U.S. Endurance Team Takes Flight for Gold….A Special WEG Preview from Jennifer Nice
Wellington, FL - August 11, 2006 – The U.S. Endurance Team is ready to change its luck. After coming home empty handed from the last two world endurance championships, the five competitors and horses that have been selected for the 2006 championship could turn the tide for U.S. endurance on the international front.
Representing the U.S. at the World Equestrian Games in Aachen, Germany, will be Kathryn Downs of Somerville, Maine, and her 10-year-old Arabian gelding, Pygmalion; Joseph Mattingly of Scales Mound, Illinois, and his 11-year old Arabian gelding, SA Laribou, Stephen Rojek of South Woodstock, Vermont, riding his Arabian 10-year-old gelding LJ Moun Raff (Finch); Christof Schork of Moab Utah, riding his seven-year-old Arabian gelding, Taj Rai Hasan; and Margaret Sleeper, D.V.M., of Frenchtown, New Jersey, riding her 14-year-old Half Arabian gelding, Shyrocco Troilus. Jennifer Niehaus of Cloverdale, California, and Moms Cheyenne, a 14-year-old Arabian gelding owned by Ruth Waltenspiel of Healdsburg, California, are the alternates.

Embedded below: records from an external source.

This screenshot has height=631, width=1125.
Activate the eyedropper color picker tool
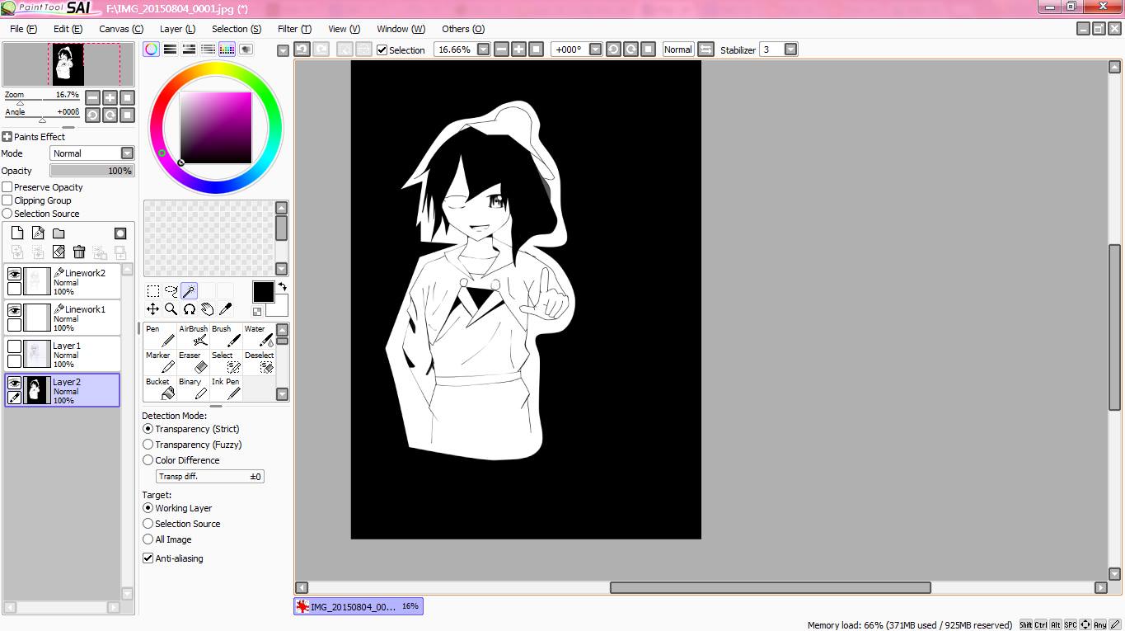(x=225, y=308)
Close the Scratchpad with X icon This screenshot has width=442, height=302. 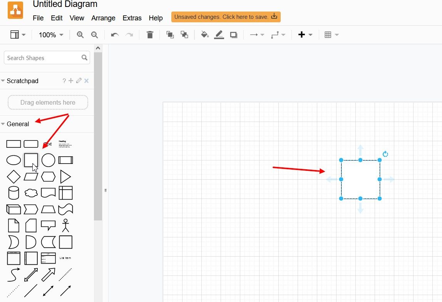click(86, 81)
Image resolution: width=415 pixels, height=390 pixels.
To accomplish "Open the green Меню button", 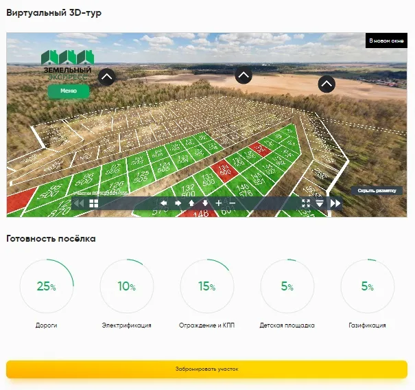I will point(68,91).
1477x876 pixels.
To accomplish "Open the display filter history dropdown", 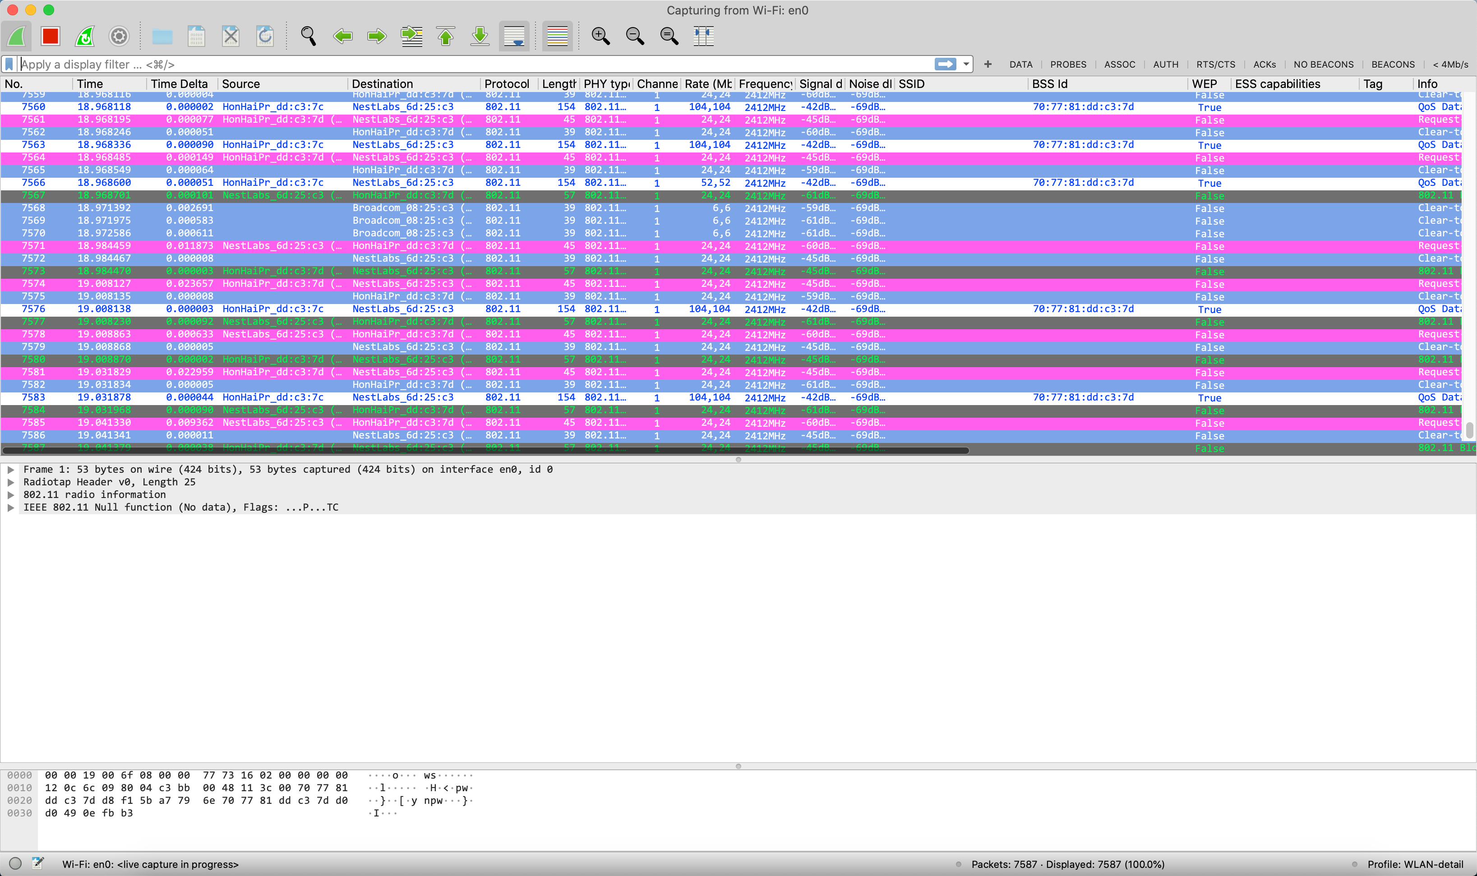I will [x=966, y=64].
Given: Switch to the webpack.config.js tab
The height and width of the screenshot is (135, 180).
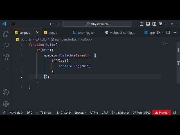Looking at the screenshot, I should (x=122, y=33).
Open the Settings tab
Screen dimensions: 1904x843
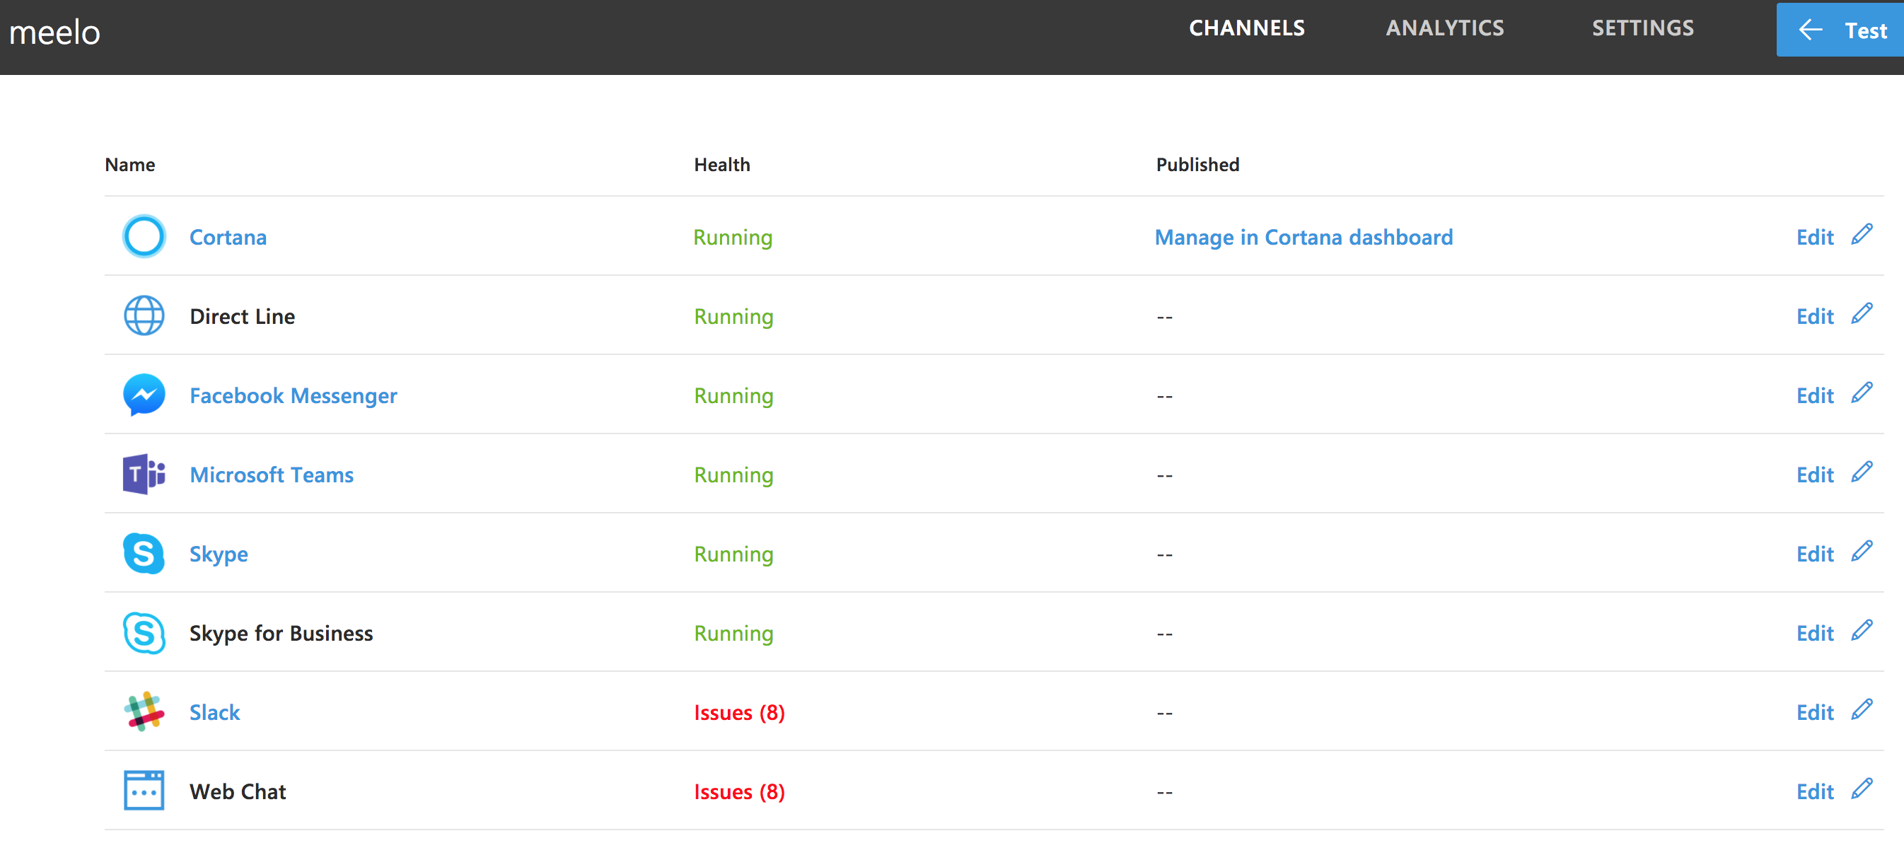pyautogui.click(x=1642, y=28)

The team was named on July 21 following a strict and grueling selection process that began two years ago. The home stretch of this process required riders to compete in one of three CEI*** 100-mile endurance rides in May and June this year, after which the top 12 contenders were selected. Those competitors then participated in a 50-mile training competition and a series of soundness evaluations.
Horses and riders finally departed on August 3 for Germany. They will be housed at a private farm outside Aachen, where they will prepare for the championship on August 21.
“Our focus will be to keep the horses happy and sound up until the race,” said Chef d’Equipe Valerie Kanavy of Fort Valley, Virginia. Kanavy is a two-time world endurance champion who won the United States’ last individual gold medal at the 1998 World Endurance Championships in Dubai, United Arab Emirates. The U.S. won team silver at the event, but has won nothing since then after dominating world championships since 1988.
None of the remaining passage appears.